So by all means do it. Nobody is going to win. As if we truly matter.
This beautiful planet will carry on without our stupid ass.
The funny thing is the posturing that makes one race feel better than another. Honestly, we wrote most of international law and chose to bring in other nations as equals and decolonise, the UN was built because thats what the Superpowers in the immediate aftermath of WW2 desired. If it wasn't then it wouldn't be there, along with international law. How hard would it have been for say the Western Allies to conquer the world in Operation Unthinkable, incorporating the Wermarcht into the Allied forces and assaulting the USSR under nuclear bombardment.
That's what we avoided, it might be the most arrogant thing the west can say, but its true that at that point nothing came close, with the US being the lone nuclear power, Britain having only its side of collaboration in the Manhattan project and the Soviets pouring over theoretical papers.

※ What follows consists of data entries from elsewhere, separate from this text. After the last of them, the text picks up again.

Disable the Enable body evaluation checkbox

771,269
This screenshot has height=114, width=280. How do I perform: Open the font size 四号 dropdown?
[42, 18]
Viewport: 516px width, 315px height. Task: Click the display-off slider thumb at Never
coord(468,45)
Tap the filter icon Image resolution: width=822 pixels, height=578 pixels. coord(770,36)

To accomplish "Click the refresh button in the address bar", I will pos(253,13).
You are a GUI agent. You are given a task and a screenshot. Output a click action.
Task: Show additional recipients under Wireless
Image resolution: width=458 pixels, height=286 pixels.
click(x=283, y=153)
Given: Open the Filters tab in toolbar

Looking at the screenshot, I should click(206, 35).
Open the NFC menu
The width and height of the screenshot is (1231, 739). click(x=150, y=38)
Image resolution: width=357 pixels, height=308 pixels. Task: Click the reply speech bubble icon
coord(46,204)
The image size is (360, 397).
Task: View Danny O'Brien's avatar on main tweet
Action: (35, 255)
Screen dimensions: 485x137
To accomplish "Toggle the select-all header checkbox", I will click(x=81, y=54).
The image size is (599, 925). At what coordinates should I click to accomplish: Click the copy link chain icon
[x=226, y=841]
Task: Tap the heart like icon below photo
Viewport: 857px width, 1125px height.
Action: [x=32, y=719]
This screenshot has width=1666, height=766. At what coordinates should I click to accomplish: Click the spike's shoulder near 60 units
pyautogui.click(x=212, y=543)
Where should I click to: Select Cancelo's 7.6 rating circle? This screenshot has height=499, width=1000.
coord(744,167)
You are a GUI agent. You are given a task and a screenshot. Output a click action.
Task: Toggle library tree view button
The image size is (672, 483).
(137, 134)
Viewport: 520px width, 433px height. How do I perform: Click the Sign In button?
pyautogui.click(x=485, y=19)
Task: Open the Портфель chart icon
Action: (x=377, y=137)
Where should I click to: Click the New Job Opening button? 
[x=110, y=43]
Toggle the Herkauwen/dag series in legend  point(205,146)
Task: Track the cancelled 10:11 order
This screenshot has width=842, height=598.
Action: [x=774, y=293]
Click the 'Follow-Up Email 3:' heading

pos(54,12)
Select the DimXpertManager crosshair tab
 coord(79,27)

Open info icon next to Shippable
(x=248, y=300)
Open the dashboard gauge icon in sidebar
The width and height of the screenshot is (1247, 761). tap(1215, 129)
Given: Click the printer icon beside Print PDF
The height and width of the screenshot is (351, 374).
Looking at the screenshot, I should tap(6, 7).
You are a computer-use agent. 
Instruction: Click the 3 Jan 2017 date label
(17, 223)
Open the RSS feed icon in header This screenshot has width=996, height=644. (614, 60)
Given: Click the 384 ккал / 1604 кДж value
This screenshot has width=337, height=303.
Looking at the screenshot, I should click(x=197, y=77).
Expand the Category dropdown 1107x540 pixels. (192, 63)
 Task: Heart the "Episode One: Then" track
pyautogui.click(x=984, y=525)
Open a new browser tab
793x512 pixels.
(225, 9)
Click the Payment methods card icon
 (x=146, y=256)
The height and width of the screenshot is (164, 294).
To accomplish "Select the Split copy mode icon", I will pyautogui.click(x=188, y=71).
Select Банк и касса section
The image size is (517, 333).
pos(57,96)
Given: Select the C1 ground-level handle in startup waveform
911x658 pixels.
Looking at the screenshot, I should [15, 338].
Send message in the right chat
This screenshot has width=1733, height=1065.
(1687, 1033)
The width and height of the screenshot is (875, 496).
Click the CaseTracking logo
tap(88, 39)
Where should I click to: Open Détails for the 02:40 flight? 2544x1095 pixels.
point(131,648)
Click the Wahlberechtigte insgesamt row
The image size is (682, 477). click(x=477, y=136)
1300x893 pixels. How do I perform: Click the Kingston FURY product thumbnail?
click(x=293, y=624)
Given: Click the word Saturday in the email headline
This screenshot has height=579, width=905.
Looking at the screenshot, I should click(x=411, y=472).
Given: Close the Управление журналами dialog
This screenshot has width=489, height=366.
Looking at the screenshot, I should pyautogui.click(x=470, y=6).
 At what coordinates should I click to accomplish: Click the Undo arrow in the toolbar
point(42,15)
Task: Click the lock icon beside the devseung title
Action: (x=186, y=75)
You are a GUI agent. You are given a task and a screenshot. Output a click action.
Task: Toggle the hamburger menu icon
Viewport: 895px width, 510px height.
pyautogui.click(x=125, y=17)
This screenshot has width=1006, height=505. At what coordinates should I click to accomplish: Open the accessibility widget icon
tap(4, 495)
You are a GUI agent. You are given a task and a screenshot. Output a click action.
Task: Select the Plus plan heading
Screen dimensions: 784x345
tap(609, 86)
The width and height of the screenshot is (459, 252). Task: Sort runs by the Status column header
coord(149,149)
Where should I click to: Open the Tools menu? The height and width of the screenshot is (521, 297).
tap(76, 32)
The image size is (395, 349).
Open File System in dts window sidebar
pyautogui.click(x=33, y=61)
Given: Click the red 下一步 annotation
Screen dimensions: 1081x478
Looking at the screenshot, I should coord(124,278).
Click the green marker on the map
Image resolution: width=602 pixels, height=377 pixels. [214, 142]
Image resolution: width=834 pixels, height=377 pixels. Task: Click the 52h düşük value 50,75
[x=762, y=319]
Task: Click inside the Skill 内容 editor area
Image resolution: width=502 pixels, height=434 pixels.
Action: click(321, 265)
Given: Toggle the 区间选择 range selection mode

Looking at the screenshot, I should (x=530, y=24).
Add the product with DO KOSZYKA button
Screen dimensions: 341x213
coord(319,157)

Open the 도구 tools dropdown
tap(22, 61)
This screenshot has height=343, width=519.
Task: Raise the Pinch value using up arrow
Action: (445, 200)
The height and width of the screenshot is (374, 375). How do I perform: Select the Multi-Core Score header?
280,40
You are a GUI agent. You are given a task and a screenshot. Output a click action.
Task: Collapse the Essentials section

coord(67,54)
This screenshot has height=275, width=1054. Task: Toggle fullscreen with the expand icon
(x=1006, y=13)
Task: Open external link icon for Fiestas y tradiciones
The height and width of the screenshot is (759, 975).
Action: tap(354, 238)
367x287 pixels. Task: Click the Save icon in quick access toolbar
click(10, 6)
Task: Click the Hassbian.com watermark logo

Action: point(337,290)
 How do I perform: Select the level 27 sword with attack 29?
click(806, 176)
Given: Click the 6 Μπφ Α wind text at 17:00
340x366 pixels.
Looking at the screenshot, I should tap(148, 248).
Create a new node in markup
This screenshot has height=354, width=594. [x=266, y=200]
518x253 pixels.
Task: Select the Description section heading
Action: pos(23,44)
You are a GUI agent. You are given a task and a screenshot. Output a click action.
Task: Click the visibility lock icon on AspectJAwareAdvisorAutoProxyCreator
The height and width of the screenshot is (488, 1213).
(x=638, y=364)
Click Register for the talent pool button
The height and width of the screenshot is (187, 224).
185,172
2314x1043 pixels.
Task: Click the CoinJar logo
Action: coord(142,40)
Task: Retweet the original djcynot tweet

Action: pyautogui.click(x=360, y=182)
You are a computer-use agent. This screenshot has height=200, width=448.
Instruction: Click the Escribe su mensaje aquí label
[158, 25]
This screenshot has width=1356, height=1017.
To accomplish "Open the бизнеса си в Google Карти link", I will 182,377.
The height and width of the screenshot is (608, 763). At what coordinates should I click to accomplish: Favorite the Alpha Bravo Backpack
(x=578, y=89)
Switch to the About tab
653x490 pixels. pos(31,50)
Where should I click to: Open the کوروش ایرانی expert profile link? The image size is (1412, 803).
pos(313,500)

Hence the current arrangement of those Nuclear Superpowers eyeing each other as equals that could cut deals with each other to avoid actually using the Arsenals that maintained their power, and keeping the club exclusive to avoid an unstable nation (ie Pakistan) gaining the fire-power to disrupt the peace. There was absolutely nothing fair about this, it was power politics on a global scale to avoid large scale warfare and history has proved that its been the most effective enforcer of the Industrial age, Europe since the collapse of the Roman Empire.
Peace is on the one side, fairness on the other, and human nature permeating the whole thing, which chose peace.
And if the planet is going to carry on regardless of our existence, I would much prefer humanities demise far, far in the future and steps taken to ensure that.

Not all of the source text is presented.